Je n’avais jamais été en Afrique centrale. Je n’avais jamais posé le pied dans un endroit aussi coupé du monde : plus aucune route ne mène à Kabalo. Les bateaux sur le puissant fleuve avaient tous été détruits et l’on voyait ici ou là leurs carcasses rouillées émerger du courant. Il ne reste que deux trains pour desservir un territoire aussi vaste que l’Europe centrale et ils opèrent sur un réseau largement moribond, selon un horaire fantasque.Il y a bien une gare décrépite à Kabalo, un vestige d’un glorieux passé où les trains partaient chaque jour vers les quatre points cardinaux. Aujourd’hui, la ville est sans électricité.
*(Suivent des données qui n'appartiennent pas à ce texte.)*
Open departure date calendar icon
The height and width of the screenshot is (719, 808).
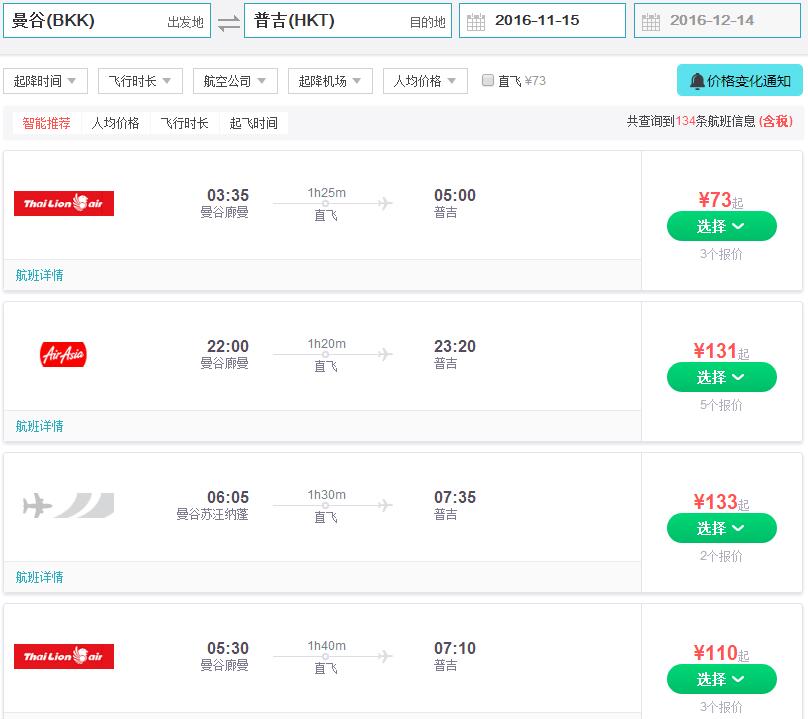point(476,22)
Le rue principale est certes bordée par des lampadaires élégants, mais ils ne fonctionnent plus depuis des décennies. Il n’y a plus d’eau courante non plus, sauf l’eau du fleuve, et les gens la boivent directement depuis les rives boueuses. La plupart des bâtiments en dur sont détruits ou effondrés. L’hôpital est pris en charge par Médecins sans frontières et leurs générateurs nous ont permis de recharger les batteries de nos caméras.
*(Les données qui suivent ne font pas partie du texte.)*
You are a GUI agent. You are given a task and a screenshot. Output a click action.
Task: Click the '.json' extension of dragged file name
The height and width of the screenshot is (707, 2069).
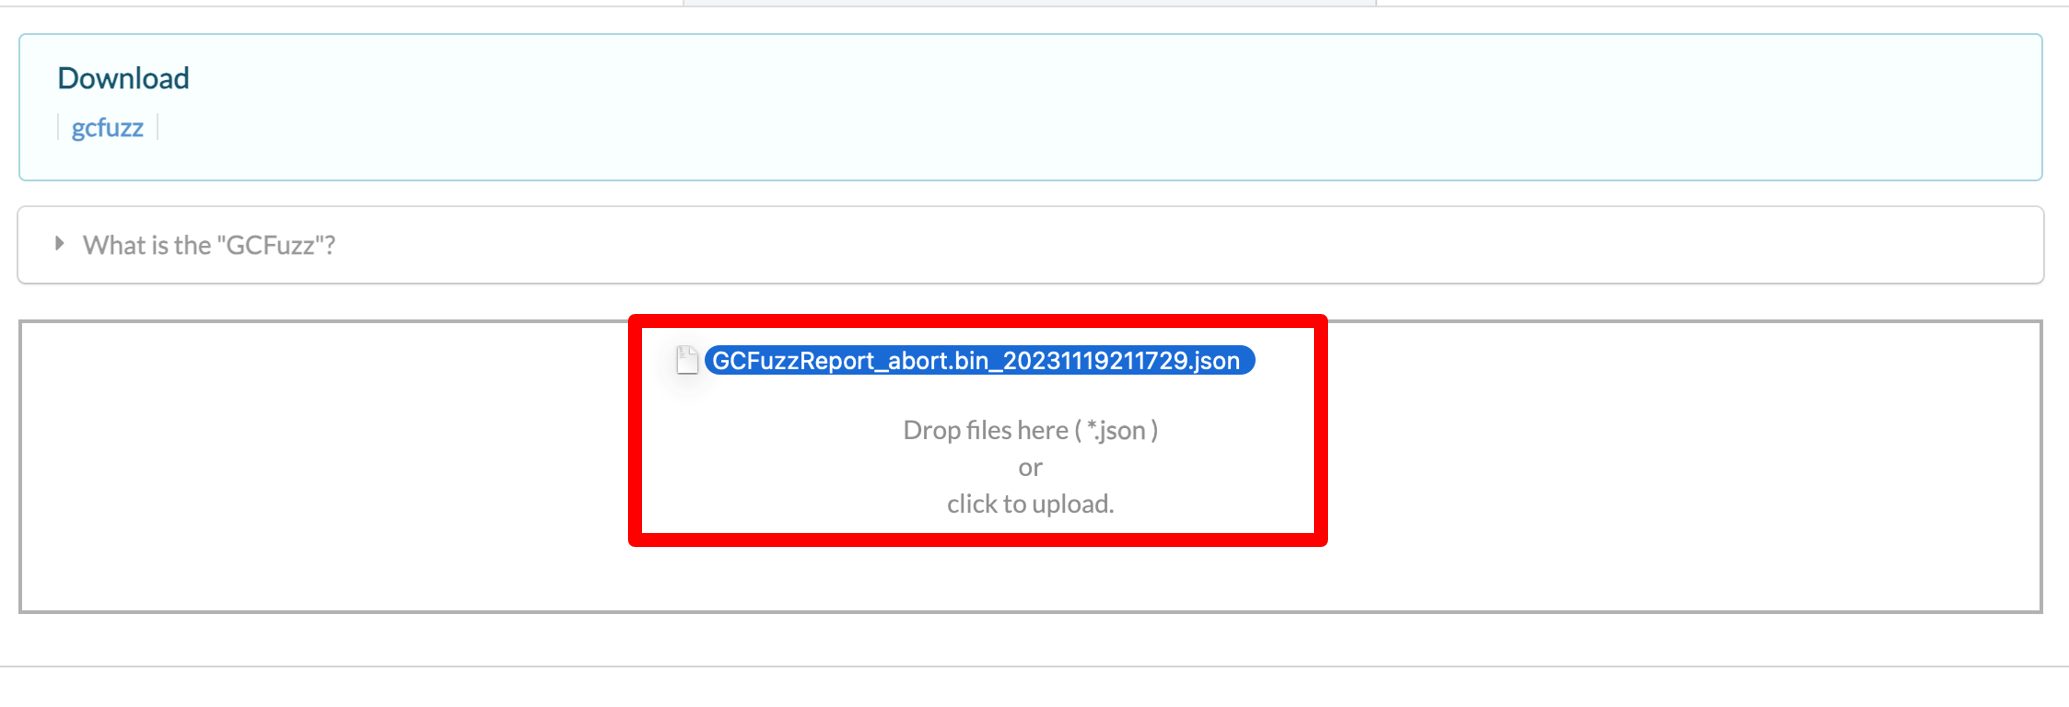coord(1214,361)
L’impression la plus saisissante à notre arrivée : même s’il y a tellement à faire ici, personne ne semble travailler à part les femmes. Et elles travaillent en effet très dur, de l’aube jusqu’en fin de soirée. Elles marchent des kilomètres pour aller chercher de l’eau. Elles ramassent le bois pour la cuisson. Elles travaillent dans les champs pour de maigres récoltes. Elles marchent longuement pour se rendre au marché. Elles prennent soin des enfants.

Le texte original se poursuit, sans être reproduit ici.